What the task requires: What is expected is a word-for-word copy of all the entries.

Material to process:
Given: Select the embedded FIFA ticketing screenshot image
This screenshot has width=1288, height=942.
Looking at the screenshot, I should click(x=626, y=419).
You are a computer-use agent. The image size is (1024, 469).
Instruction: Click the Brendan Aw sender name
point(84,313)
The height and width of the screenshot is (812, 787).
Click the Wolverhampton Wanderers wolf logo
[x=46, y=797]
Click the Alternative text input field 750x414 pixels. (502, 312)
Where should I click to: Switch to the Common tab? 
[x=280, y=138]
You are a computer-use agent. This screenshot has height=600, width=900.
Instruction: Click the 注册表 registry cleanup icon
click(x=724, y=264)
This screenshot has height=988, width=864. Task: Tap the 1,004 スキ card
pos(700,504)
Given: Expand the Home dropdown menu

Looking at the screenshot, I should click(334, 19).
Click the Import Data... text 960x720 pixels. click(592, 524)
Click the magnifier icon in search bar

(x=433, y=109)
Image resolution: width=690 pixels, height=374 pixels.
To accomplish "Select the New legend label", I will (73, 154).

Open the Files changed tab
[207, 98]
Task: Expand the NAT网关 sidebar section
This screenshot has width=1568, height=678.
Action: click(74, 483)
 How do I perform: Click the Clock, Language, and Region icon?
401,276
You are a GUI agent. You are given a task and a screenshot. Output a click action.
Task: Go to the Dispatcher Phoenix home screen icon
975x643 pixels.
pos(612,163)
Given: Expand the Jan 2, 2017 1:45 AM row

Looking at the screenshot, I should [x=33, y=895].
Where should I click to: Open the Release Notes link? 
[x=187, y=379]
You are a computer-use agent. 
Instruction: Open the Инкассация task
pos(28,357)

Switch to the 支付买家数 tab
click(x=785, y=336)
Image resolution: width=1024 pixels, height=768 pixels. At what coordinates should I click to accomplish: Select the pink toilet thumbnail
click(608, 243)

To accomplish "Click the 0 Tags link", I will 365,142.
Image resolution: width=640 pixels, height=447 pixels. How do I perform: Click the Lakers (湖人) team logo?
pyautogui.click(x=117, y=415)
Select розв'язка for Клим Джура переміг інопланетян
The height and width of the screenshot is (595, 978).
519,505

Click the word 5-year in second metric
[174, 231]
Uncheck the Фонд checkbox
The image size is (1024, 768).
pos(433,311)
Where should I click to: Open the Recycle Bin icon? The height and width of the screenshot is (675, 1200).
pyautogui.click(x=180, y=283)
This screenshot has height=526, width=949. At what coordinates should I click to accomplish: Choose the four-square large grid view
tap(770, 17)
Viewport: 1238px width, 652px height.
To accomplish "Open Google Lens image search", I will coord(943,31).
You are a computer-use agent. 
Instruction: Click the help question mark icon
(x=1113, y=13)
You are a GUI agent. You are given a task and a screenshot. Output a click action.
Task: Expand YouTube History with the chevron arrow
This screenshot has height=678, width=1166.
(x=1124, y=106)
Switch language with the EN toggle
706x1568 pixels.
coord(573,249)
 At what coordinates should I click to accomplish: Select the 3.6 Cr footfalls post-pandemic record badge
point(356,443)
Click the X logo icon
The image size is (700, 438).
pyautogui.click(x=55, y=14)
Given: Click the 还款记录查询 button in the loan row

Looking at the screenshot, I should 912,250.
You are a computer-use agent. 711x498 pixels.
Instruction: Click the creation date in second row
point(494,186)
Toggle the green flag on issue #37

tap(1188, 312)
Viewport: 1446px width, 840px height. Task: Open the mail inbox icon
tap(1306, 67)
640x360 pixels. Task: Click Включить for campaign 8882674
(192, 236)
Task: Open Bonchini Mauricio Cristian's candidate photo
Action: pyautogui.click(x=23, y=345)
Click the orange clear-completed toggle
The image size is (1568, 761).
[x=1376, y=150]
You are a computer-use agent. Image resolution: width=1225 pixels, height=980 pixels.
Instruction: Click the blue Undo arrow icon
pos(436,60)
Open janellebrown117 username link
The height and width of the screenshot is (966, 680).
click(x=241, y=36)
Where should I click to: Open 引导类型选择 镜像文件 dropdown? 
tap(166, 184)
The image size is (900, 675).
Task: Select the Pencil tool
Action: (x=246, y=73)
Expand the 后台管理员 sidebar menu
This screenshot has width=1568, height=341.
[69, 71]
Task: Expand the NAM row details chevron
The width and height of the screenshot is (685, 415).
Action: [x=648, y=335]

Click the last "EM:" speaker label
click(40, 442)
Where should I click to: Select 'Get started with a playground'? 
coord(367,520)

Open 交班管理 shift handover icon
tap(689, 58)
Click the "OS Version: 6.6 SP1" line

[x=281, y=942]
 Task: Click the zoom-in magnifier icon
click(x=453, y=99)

Solution to this problem:
Given: Select the embedded FIFA ticketing screenshot image
This screenshot has width=1288, height=942.
Looking at the screenshot, I should click(x=626, y=419).
You are a computer-use agent. The image size is (1024, 469).
Instruction: Click the Brendan Aw sender name
point(84,313)
The height and width of the screenshot is (812, 787).
Click the Wolverhampton Wanderers wolf logo
[x=46, y=797]
Click the Alternative text input field 750x414 pixels. (502, 312)
Where should I click to: Switch to the Common tab? 
[x=280, y=138]
You are a computer-use agent. This screenshot has height=600, width=900.
Instruction: Click the 注册表 registry cleanup icon
click(x=724, y=264)
This screenshot has height=988, width=864. Task: Tap the 1,004 スキ card
pos(700,504)
Given: Expand the Home dropdown menu

Looking at the screenshot, I should click(334, 19).
Click the Import Data... text 960x720 pixels. click(592, 524)
Click the magnifier icon in search bar

(x=433, y=109)
Image resolution: width=690 pixels, height=374 pixels.
To accomplish "Select the New legend label", I will (73, 154).

Open the Files changed tab
[207, 98]
Task: Expand the NAT网关 sidebar section
This screenshot has width=1568, height=678.
Action: click(74, 483)
 How do I perform: Click the Clock, Language, and Region icon?
401,276
You are a GUI agent. You are given a task and a screenshot. Output a click action.
Task: Go to the Dispatcher Phoenix home screen icon
975x643 pixels.
pos(612,163)
Given: Expand the Jan 2, 2017 1:45 AM row

Looking at the screenshot, I should [x=33, y=895].
Where should I click to: Open the Release Notes link? 
[x=187, y=379]
You are a computer-use agent. 
Instruction: Open the Инкассация task
pos(28,357)

Switch to the 支付买家数 tab
click(x=785, y=336)
Image resolution: width=1024 pixels, height=768 pixels. At what coordinates should I click to accomplish: Select the pink toilet thumbnail
click(608, 243)

To accomplish "Click the 0 Tags link", I will 365,142.
Image resolution: width=640 pixels, height=447 pixels. How do I perform: Click the Lakers (湖人) team logo?
pyautogui.click(x=117, y=415)
Select розв'язка for Клим Джура переміг інопланетян
The height and width of the screenshot is (595, 978).
519,505

Click the word 5-year in second metric
[174, 231]
Uncheck the Фонд checkbox
The image size is (1024, 768).
pos(433,311)
Where should I click to: Open the Recycle Bin icon? The height and width of the screenshot is (675, 1200).
pyautogui.click(x=180, y=283)
This screenshot has height=526, width=949. At what coordinates should I click to accomplish: Choose the four-square large grid view
tap(770, 17)
Viewport: 1238px width, 652px height.
To accomplish "Open Google Lens image search", I will coord(943,31).
You are a computer-use agent. 
Instruction: Click the help question mark icon
(x=1113, y=13)
You are a GUI agent. You are given a task and a screenshot. Output a click action.
Task: Expand YouTube History with the chevron arrow
This screenshot has height=678, width=1166.
(x=1124, y=106)
Switch language with the EN toggle
706x1568 pixels.
coord(573,249)
 At what coordinates should I click to accomplish: Select the 3.6 Cr footfalls post-pandemic record badge
point(356,443)
Click the X logo icon
The image size is (700, 438).
pyautogui.click(x=55, y=14)
Given: Click the 还款记录查询 button in the loan row

Looking at the screenshot, I should 912,250.
You are a computer-use agent. 711x498 pixels.
Instruction: Click the creation date in second row
point(494,186)
Toggle the green flag on issue #37

tap(1188, 312)
Viewport: 1446px width, 840px height. Task: Open the mail inbox icon
tap(1306, 67)
640x360 pixels. Task: Click Включить for campaign 8882674
(192, 236)
Task: Open Bonchini Mauricio Cristian's candidate photo
Action: pyautogui.click(x=23, y=345)
Click the orange clear-completed toggle
The image size is (1568, 761).
[x=1376, y=150]
You are a computer-use agent. Image resolution: width=1225 pixels, height=980 pixels.
Instruction: Click the blue Undo arrow icon
pos(436,60)
Open janellebrown117 username link
The height and width of the screenshot is (966, 680).
click(x=241, y=36)
Where should I click to: Open 引导类型选择 镜像文件 dropdown? 
tap(166, 184)
The image size is (900, 675).
Task: Select the Pencil tool
Action: (x=246, y=73)
Expand the 后台管理员 sidebar menu
This screenshot has width=1568, height=341.
[69, 71]
Task: Expand the NAM row details chevron
The width and height of the screenshot is (685, 415).
Action: [x=648, y=335]

Click the last "EM:" speaker label
click(40, 442)
Where should I click to: Select 'Get started with a playground'? 
coord(367,520)

Open 交班管理 shift handover icon
tap(689, 58)
Click the "OS Version: 6.6 SP1" line

[x=281, y=942]
 Task: Click the zoom-in magnifier icon
click(x=453, y=99)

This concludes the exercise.